The function automatically detects the database format and loads it into R. Additionally, the function provides a general query interface to databases that allows filtering by species, chain types (i.e., locus) and pathology (i.e., antigen species).
Currently we support three popular databases:
VDJDB - https://github.com/antigenomics/vdjdb-db
McPAS-TCR - http://friedmanlab.weizmann.ac.il/McPAS-TCR/
TBAdb from PIRD - https://db.cngb.org/pird/tbadb/
dbLoad(.path, .db, .species = NA, .chain = NA, .pathology = NA)

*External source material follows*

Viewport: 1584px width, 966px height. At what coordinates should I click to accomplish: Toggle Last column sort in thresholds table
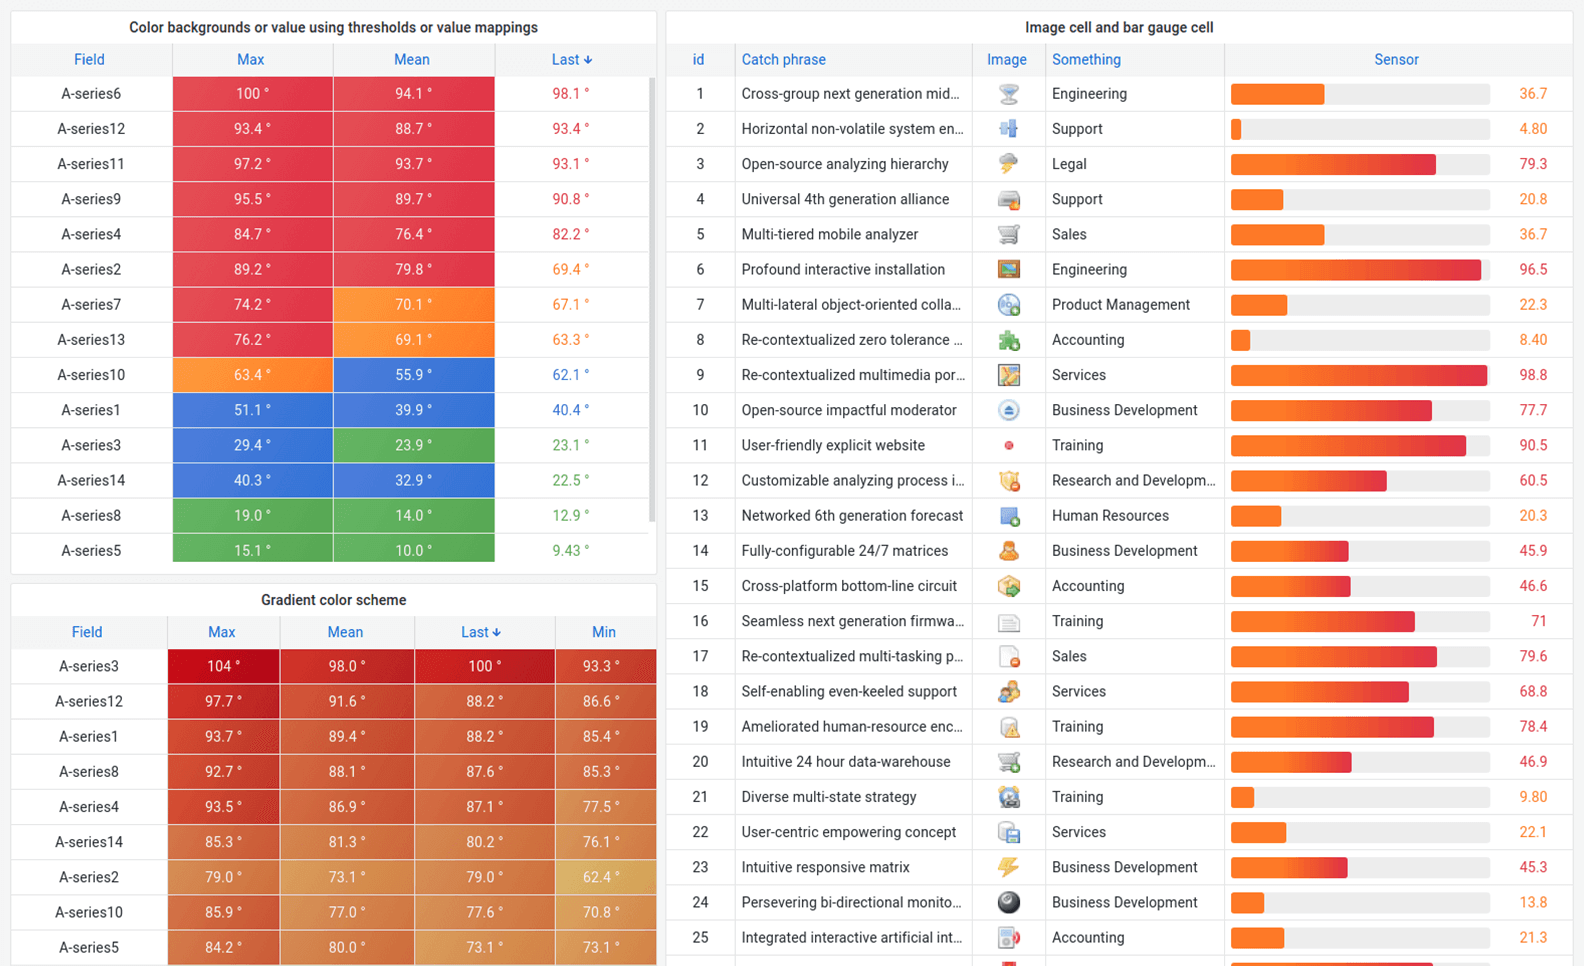click(x=571, y=60)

.path | Character. A path to the database file, e.g., "/Users/researcher/Downloads/McPAS-TCR.csv". |
---|---|
.db | Character. A database type: either "vdjdb", "vdjdb-search", "mcpas" or "tbadb". "vdjdb" for VDJDB; "vdjdb-search" for search table obtained from the web interface of VDJDB; "mcpas" for McPAS-TCR; "tbadb" for PIRD TBAdb. |
.species | Character. A string or a vector of strings specifying which species need to be in the database, e.g., "HomoSapiens". Pass NA (by default) to load all available species. |
.chain | Character. A string or a vector of strings specifying which chains need to be in the database, e.g., "TRB". Pass NA (by default) to load all available chains. |
.pathology | Character. A string or a vector of strings specifying which disease, virus, bacteria or any condition needs to be in the database, e.g., "CMV". Pass NA (by default) to load all available conditions. |
Data frame with the input database records.